TASK LIST:
(1) In the RLHF issue thread, swap "active learning" for "online learning" and reproduce the passage starting with "Have you checked" and going on through "than active learning.".
(2) Condense the paragraph in the RLHF issue thread that begins "@makseq While active learning" into one shorter sentence that keeps its main point.

PASSAGE PROVIDED:
I want to create a RLHF backend/frontend for labelling<=>training<=>correcting error loop.

HumanSignal / label-studio-ml-backend

Configs and boilerplates for Label Studio's Machine Learning backend

Apache License 2.0

473 stars 219 forks source link

I want to create a RLHF backend/frontend for labelling<=>training<=>correcting error loop. #233

Open hemangjoshi37a opened 1 year ago

hemangjoshi37a commented 1 year ago

If anyone has any lead on this please let me know. also anyone want to collaborate on this direction please let me know.

makseq commented 1 year ago

Have you checked active learning?

https://docs.heartex.com/guide/active_learning.html

https://www.youtube.com/watch?v=8EO4vOw1MZc

hemangjoshi37a commented 1 year ago

@makseq While active learning is good but RLHF is quite different than that becuase it implements Reignforcement Learning for optimization of the model. All in all if you know what is RLHF it is quite different than active learning.

makseq commented 1 year ago

Yes, I know, but I expect to see your workflow in LS to achieve it. Seems you need Accept/Reject actions for your annotations? or ranking?

hemangjoshi37a commented 1 year ago

Yes the RLHF can be done in multiple ways. You can have yes no type or ranking type.

Element lookup entries:
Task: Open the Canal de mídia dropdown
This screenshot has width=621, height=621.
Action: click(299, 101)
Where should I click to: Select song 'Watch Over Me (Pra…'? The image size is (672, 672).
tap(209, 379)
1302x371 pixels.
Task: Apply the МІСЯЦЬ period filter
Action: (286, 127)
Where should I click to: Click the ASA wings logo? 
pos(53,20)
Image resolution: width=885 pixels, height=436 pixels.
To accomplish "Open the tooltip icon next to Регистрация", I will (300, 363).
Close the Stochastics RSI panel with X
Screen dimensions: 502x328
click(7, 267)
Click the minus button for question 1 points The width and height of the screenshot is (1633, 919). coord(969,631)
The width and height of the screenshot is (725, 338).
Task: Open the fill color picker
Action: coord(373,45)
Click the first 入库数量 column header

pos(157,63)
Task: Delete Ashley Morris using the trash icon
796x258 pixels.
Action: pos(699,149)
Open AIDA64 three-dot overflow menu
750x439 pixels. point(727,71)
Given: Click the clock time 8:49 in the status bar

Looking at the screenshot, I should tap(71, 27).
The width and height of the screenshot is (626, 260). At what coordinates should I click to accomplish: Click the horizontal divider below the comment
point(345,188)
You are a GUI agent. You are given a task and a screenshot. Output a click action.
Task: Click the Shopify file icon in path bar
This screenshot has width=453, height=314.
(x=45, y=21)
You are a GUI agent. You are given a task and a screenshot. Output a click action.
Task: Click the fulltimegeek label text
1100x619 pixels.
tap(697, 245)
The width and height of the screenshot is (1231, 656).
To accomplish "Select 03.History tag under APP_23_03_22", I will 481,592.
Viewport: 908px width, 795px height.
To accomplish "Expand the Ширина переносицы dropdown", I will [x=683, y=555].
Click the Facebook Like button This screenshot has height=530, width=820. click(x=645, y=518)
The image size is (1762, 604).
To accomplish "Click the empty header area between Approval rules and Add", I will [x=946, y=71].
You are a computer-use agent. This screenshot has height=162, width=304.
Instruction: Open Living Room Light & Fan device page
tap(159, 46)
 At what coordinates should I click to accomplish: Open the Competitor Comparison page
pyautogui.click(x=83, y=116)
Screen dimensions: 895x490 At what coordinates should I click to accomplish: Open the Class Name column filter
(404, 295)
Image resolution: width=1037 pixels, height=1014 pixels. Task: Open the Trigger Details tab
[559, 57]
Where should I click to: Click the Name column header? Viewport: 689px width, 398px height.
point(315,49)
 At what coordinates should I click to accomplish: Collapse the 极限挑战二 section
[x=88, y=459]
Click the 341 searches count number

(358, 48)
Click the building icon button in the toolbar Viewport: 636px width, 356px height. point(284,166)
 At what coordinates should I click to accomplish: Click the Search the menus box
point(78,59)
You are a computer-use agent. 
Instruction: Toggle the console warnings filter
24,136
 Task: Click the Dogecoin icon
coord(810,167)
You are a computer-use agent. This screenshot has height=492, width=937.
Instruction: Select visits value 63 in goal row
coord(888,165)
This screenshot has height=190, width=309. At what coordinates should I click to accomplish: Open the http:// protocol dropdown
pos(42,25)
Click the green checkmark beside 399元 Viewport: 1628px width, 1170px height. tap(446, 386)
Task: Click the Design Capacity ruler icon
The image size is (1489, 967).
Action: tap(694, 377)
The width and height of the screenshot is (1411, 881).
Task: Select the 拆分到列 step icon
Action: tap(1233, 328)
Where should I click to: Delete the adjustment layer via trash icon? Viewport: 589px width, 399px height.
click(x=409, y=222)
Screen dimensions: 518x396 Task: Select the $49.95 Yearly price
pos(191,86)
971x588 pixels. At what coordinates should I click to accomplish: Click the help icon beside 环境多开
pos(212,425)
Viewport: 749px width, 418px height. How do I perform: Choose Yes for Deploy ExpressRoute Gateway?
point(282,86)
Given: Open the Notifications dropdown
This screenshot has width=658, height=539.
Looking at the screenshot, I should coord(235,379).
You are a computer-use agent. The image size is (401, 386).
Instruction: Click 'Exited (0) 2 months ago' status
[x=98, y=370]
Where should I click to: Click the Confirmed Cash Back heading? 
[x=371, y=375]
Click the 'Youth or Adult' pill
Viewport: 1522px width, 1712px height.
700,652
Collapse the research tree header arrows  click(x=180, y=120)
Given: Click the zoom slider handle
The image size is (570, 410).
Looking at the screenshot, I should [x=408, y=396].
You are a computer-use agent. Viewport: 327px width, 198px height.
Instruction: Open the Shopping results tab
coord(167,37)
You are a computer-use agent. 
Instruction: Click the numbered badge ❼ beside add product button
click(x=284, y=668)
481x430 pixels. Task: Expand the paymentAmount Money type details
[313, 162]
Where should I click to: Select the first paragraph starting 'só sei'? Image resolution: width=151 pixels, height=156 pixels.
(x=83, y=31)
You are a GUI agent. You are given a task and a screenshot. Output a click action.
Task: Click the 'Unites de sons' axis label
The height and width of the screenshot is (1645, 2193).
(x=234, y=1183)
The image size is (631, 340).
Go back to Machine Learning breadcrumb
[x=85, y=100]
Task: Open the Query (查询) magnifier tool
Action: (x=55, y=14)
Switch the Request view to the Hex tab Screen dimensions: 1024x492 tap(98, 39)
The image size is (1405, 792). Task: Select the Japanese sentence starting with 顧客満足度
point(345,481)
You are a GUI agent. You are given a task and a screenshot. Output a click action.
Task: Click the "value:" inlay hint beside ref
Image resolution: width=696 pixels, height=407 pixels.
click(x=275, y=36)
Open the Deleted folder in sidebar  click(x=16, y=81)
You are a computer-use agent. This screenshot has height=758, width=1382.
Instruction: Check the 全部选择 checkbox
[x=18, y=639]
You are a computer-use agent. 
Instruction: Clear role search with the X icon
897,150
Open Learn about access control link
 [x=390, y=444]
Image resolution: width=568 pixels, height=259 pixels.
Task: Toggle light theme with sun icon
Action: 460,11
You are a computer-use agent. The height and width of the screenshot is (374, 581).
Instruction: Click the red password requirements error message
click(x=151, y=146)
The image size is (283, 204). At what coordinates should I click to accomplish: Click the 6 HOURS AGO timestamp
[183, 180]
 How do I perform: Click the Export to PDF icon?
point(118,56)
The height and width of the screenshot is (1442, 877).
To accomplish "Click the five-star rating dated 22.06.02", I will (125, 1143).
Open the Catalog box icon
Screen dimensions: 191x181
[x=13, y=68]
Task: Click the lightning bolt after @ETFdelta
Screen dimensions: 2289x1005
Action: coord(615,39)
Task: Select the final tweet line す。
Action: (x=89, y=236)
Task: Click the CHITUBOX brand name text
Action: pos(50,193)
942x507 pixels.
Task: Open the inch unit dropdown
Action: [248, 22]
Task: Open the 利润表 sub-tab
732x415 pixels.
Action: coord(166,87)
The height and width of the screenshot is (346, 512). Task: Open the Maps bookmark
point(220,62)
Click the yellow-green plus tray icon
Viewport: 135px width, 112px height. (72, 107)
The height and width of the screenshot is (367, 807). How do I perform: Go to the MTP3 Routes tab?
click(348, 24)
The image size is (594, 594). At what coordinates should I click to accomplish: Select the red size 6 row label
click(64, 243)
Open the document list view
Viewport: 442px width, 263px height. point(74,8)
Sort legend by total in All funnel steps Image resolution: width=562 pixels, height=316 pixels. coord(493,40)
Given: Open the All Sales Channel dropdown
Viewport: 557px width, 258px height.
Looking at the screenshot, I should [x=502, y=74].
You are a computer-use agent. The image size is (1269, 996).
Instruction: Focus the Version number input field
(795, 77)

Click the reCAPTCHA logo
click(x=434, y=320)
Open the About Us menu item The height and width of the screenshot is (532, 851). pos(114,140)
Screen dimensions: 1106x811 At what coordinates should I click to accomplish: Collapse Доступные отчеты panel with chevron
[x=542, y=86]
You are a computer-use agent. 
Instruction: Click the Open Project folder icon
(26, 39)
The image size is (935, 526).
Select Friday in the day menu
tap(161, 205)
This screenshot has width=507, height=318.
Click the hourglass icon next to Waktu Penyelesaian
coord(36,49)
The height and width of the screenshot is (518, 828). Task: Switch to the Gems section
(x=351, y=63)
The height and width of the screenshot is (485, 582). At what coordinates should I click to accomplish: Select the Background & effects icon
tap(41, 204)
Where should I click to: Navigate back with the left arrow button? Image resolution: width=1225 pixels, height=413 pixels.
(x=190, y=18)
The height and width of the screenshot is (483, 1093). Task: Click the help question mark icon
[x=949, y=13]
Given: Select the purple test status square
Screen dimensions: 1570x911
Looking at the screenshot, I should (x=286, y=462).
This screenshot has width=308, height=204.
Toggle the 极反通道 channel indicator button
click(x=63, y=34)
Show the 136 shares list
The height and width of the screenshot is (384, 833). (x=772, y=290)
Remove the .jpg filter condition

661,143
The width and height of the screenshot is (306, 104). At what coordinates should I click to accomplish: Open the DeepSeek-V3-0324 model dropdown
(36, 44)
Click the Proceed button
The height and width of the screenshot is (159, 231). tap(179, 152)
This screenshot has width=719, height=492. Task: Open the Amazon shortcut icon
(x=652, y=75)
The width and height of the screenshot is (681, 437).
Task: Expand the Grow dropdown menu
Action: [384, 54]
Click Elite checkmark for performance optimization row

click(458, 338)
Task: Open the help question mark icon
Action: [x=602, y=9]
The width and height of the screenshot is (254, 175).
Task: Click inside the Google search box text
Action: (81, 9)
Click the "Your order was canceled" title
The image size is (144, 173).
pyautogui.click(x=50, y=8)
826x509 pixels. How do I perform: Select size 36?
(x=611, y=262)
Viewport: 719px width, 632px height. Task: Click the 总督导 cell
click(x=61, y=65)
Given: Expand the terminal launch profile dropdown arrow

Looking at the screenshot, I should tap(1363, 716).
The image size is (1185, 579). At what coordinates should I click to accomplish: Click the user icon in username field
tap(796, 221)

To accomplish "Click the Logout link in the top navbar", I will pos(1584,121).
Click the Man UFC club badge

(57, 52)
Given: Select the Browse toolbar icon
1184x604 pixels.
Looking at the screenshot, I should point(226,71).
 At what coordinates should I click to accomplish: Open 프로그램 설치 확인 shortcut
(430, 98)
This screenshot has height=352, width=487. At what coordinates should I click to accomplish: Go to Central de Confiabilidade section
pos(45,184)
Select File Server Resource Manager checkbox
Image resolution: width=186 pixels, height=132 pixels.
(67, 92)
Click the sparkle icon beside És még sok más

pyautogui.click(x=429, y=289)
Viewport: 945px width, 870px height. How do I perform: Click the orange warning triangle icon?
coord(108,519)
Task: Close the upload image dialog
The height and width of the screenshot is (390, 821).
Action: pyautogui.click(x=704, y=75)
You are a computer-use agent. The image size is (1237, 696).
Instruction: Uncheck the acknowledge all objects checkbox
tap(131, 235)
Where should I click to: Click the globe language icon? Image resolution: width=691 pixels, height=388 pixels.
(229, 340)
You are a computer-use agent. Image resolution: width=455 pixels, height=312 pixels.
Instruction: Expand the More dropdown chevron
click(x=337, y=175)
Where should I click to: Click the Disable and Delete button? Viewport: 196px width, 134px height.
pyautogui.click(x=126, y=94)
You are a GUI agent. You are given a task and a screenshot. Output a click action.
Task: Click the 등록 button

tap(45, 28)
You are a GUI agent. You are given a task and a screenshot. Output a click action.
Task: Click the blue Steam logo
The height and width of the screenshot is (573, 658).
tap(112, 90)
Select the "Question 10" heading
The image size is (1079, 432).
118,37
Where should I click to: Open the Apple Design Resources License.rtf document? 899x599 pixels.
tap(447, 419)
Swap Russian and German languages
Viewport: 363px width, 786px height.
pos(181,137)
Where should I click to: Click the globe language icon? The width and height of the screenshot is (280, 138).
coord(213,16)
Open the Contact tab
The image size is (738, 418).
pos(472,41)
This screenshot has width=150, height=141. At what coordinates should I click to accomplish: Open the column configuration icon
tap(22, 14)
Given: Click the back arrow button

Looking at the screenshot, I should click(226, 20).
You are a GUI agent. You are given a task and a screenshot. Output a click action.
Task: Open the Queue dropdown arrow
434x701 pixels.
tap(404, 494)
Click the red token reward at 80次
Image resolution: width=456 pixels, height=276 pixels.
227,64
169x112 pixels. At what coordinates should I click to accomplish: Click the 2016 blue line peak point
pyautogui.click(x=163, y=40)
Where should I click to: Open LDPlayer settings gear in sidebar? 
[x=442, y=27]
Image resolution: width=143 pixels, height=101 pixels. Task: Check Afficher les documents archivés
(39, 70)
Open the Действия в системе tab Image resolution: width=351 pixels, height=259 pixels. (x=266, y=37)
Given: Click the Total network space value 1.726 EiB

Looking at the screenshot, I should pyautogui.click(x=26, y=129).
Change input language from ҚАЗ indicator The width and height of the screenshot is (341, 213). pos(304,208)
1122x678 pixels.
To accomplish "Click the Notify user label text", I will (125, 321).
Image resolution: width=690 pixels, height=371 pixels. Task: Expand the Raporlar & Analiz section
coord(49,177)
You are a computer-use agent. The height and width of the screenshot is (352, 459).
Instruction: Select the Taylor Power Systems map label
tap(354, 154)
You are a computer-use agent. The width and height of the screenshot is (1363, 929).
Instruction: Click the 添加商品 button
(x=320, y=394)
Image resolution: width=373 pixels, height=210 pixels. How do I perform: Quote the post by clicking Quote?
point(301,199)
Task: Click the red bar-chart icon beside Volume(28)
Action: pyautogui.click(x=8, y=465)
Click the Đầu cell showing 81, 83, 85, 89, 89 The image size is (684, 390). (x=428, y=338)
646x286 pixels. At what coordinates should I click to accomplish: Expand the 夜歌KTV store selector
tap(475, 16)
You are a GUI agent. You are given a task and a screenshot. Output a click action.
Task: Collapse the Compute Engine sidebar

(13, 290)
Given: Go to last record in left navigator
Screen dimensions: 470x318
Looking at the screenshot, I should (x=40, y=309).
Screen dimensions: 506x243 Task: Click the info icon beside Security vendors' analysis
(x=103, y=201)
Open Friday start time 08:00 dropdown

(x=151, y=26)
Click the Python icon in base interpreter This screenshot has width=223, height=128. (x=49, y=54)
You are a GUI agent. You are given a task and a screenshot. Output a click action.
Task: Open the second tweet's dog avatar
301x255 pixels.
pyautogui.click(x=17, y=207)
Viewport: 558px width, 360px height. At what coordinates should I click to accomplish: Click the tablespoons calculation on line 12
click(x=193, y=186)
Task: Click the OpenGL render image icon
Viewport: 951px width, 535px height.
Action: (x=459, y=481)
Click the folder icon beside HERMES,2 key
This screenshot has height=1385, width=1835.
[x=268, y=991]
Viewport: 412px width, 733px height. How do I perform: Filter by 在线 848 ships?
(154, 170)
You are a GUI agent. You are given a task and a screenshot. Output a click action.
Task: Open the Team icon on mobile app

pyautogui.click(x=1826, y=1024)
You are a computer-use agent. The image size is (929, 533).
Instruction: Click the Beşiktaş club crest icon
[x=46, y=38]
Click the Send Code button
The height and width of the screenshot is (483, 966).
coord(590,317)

ANSWERS TO EACH TASK:
(1)
Have you checked online learning?

https://docs.heartex.com/guide/active_learning.html

https://www.youtube.com/watch?v=8EO4vOw1MZc

hemangjoshi37a commented 1 year ago

@makseq While online learning is good but RLHF is quite different than that becuase it implements Reignforcement Learning for optimization of the model. All in all if you know what is RLHF it is quite different than online learning.

(2) @makseq RLHF differs considerably from active learning because it uses reinforcement learning to optimize the model.